* THE TASK
Could you report every line of the listing below that holds the word "agent"?
━━ INFORMATION SHOWN ━━
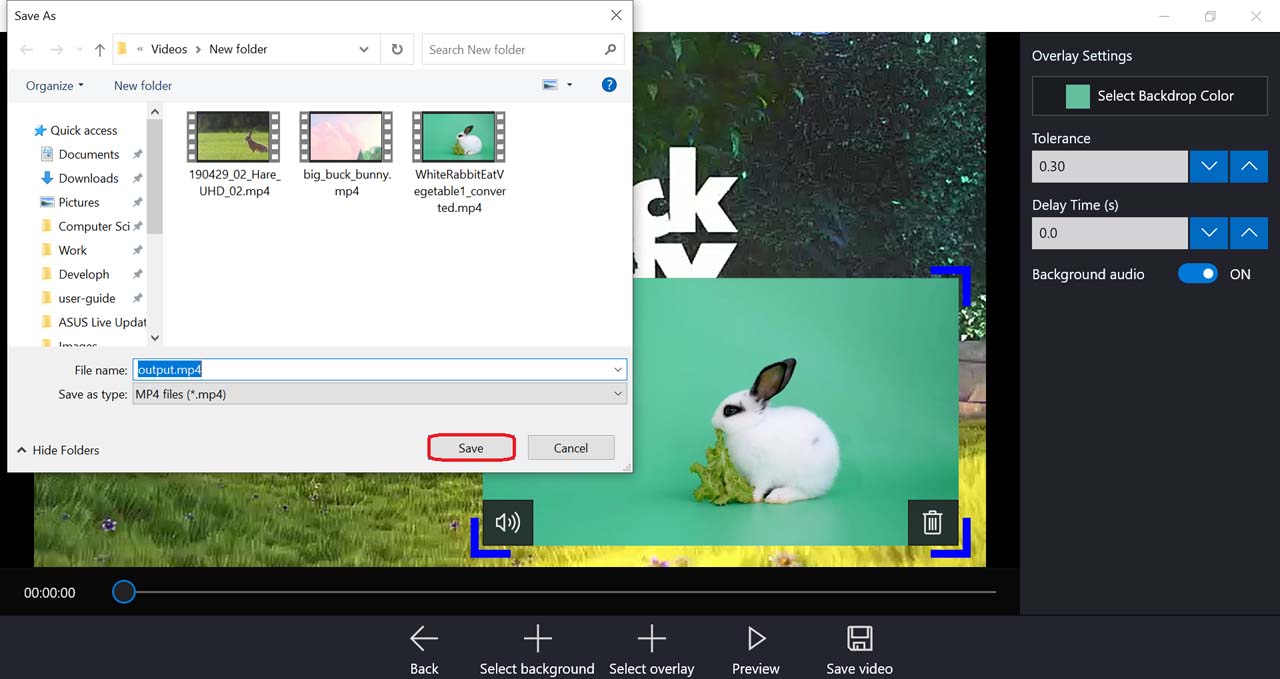Go back using the Back arrow
This screenshot has height=679, width=1280.
pyautogui.click(x=424, y=639)
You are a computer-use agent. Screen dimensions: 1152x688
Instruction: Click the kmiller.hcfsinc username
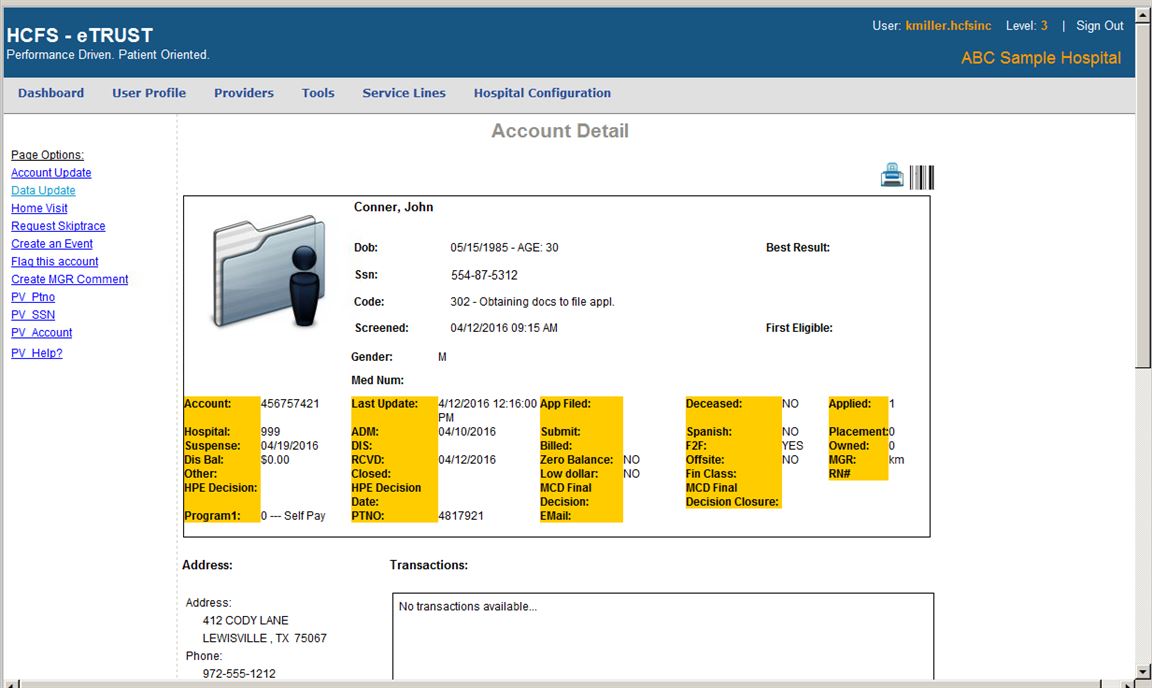point(948,26)
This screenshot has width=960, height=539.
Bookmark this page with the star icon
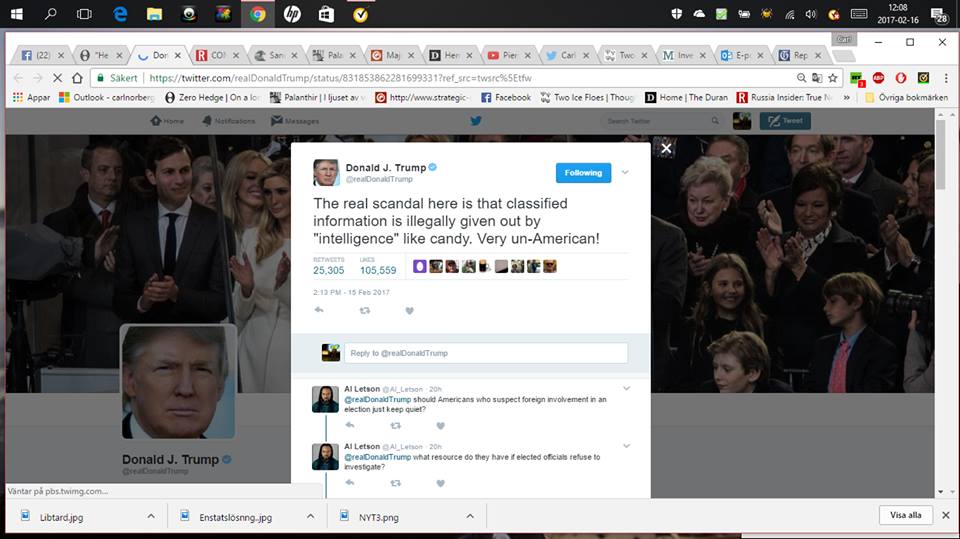pyautogui.click(x=832, y=77)
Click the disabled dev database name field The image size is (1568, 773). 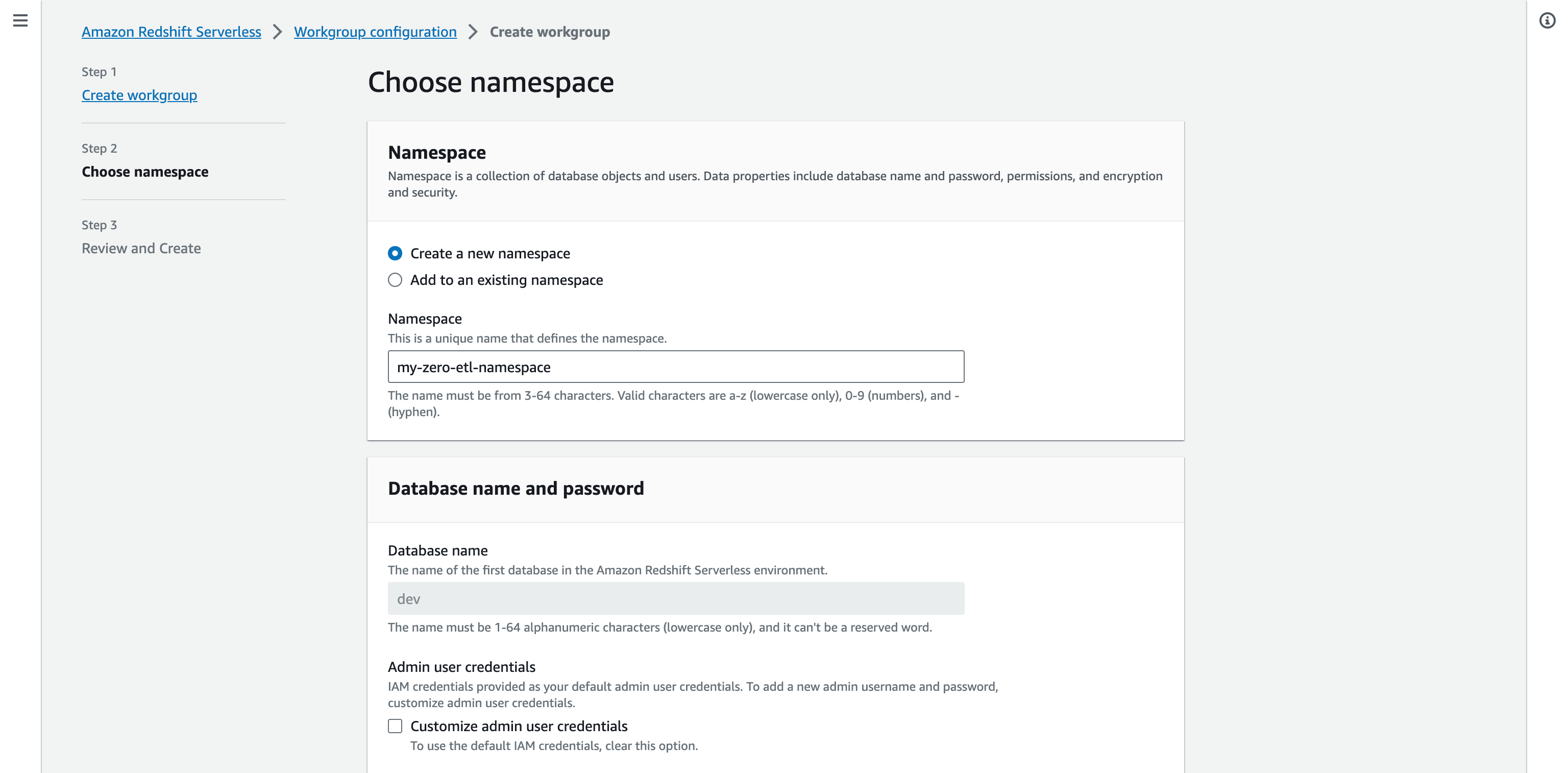coord(676,599)
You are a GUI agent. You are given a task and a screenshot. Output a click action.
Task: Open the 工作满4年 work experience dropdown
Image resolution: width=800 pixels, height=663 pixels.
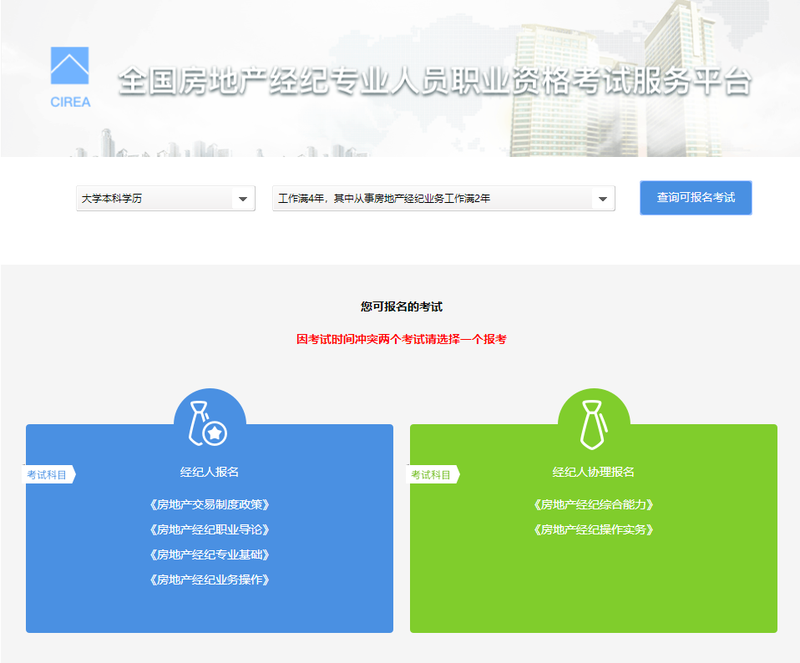point(432,199)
━━━
* REPLY TO THE EXERCISE
You are a computer-use agent. Screen dimensions: 1152x688
You are a GUI agent. You are given a task and a screenshot. Output a click action.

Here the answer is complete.